Worked Example - Horticulture

The worked example for the horticulture module demonstrates the integration of xlwings and koala libraries through User Defined Functions (UDFs) designed for a given calculation which may have multiple definitions.

The horticulture module supports the calculation of Growing Degree Days. For those who have not come across this kind of calculation before;

Growing degree days (GDD) is a weather-based indicator for assessing crop development. It is a calculation used by crop producers that is a measure of heat accumulation used to predict plant and pest development rates such as the date that a crop reaches maturity.

The purpose of a growing degree day is essentially irrelevant for the illustration. What is important is there are many ways of calculating a growing degree day, and that the math is usually quite simple. We can see the growing degree days article on Wikipedia defines two different methods of calculating a growing degree day.

\[GDD = \textrm{max}\left( \frac{T_{\textrm{max}} + T_{\textrm{min}}}{2} - T_{\textrm{base}} \, ,\,0\right)\]

and

\[GDD = \frac{T_{\textrm{max}} + T_{\textrm{min}}}{2} - T_{\textrm{base}}\]

It is possible to have more than two definitions to calculate a growing degree day, but for this example two is plenty.

In the case of growing degree days, the integration at the center of FlyingKoala provides the ability to use any definition with two variable terms as the formula for a growing degree day.

The User Defined Function signature for a growing degree day:

=DegreeDay(model_name, T_min, T_max)

We can see the signature requires the name of a model and two terms. We will get to the concept of a model in a moment but the two terms are easy to understand as they are expressed in the above formulae. Irrespective of why, the example growing degree days formulae both use two.
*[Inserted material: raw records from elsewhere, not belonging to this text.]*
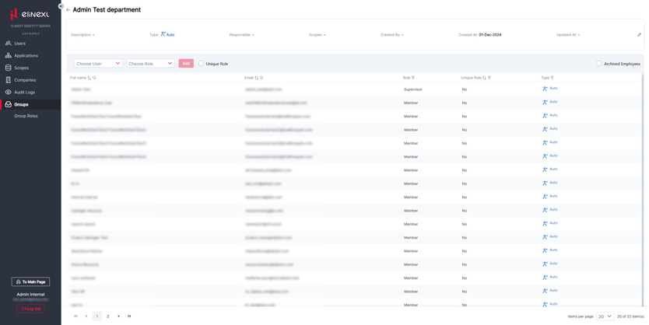Screen dimensions: 649x325
Task: Collapse the sidebar with the toggle arrow
Action: click(61, 6)
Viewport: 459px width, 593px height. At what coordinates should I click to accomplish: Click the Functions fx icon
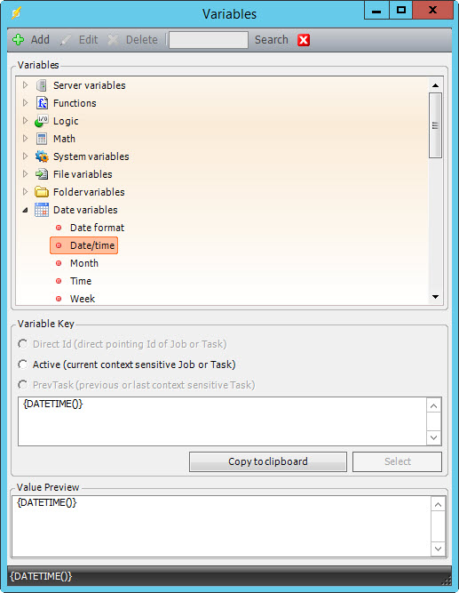coord(42,103)
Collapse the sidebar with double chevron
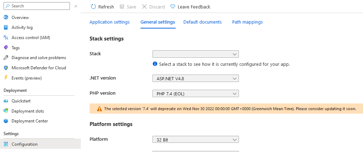Screen dimensions: 363x152 tap(76, 6)
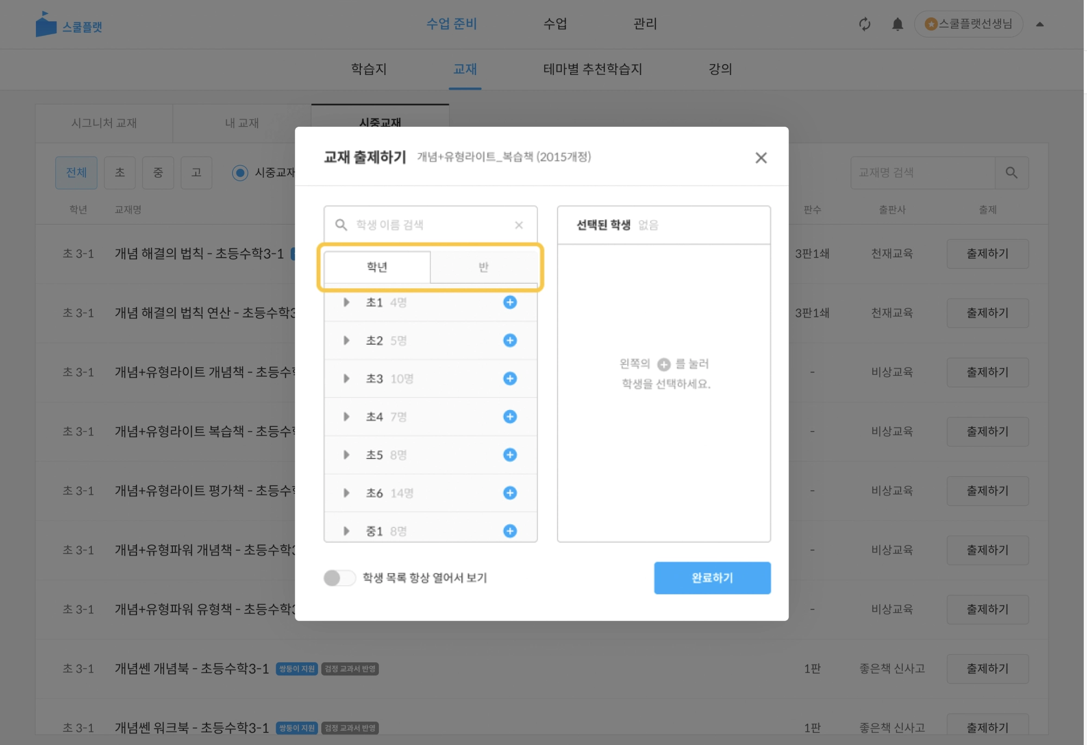Click the 완료하기 button
This screenshot has width=1087, height=745.
point(711,578)
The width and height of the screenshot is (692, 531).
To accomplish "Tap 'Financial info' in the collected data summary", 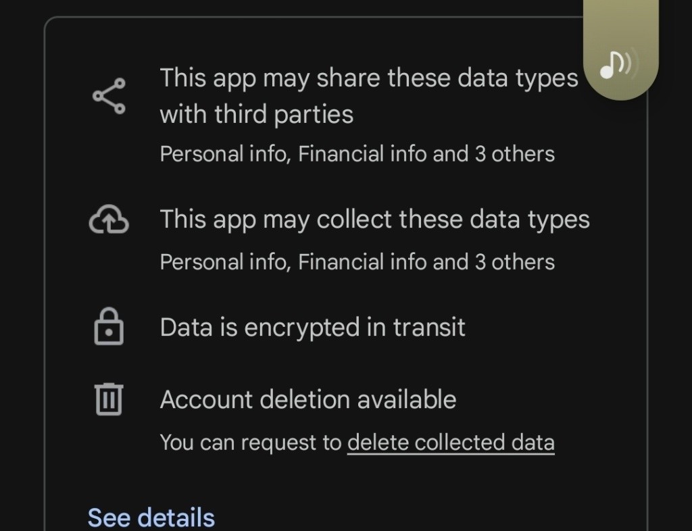I will tap(362, 262).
The actual Python code behind that UDF;

import numpy as np
import pandas as pd

from flyingkoala import flyingkoala as fk

def DegreeDay(model, T_min, T_max):
    """Function for calculating Degree Day"""

    inputs_for_DegreeDay = pd.DataFrame({'T_min': np.array([T_min]), 'T_max': np.array([T_max])})
    return fk.EvaluateKoalaModel(model.name.name, inputs_for_DegreeDay)

In the above code there is no mention of any mathematical relationship between T_min, T_max or the un-mentioned T_base. So how does the call to the UDF do any calculation? This is where the FlyingKoala ‘magic’ comes in. We need to define the math in an Excel formula.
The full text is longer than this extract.